Filter these entries down to lines holding "Select".

● Data:
- Opening Delimiter -

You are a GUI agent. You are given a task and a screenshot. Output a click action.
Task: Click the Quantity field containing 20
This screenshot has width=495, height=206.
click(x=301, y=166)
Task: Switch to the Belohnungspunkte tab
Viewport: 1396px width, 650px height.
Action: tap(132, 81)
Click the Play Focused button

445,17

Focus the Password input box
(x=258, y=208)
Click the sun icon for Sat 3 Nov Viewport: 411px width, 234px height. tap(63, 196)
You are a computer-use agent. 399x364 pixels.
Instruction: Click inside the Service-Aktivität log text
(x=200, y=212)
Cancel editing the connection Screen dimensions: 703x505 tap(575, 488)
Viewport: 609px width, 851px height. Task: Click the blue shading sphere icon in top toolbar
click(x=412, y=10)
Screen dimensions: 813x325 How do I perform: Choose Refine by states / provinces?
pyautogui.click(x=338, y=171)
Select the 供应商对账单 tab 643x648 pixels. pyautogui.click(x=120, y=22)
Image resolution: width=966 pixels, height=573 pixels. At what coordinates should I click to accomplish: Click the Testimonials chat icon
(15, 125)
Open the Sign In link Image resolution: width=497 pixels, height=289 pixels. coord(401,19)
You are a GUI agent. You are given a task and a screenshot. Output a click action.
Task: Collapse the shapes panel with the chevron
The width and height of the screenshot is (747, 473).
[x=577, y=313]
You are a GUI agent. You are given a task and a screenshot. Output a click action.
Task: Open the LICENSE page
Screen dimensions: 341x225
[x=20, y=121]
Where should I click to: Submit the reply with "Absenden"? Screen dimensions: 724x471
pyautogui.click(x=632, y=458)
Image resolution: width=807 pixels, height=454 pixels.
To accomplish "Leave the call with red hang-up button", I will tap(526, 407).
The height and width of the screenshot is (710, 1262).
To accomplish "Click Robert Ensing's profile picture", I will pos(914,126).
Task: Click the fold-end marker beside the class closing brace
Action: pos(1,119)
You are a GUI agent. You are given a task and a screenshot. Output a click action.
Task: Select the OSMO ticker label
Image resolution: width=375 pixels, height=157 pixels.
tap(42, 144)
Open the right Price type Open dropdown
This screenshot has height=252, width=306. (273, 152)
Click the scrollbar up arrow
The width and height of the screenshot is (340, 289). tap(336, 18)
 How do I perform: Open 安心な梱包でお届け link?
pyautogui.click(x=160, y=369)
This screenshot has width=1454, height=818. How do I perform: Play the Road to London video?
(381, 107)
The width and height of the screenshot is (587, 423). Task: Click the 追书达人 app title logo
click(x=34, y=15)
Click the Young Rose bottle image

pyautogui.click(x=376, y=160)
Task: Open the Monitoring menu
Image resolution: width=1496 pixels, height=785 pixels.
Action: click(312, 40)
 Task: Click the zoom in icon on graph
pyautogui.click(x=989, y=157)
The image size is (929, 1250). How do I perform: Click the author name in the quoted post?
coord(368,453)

- Closing Delimiter -

● Solved problem:
Select the 供应商对账单 tab 643x648 pixels. pyautogui.click(x=120, y=22)
Task: Select the OSMO ticker label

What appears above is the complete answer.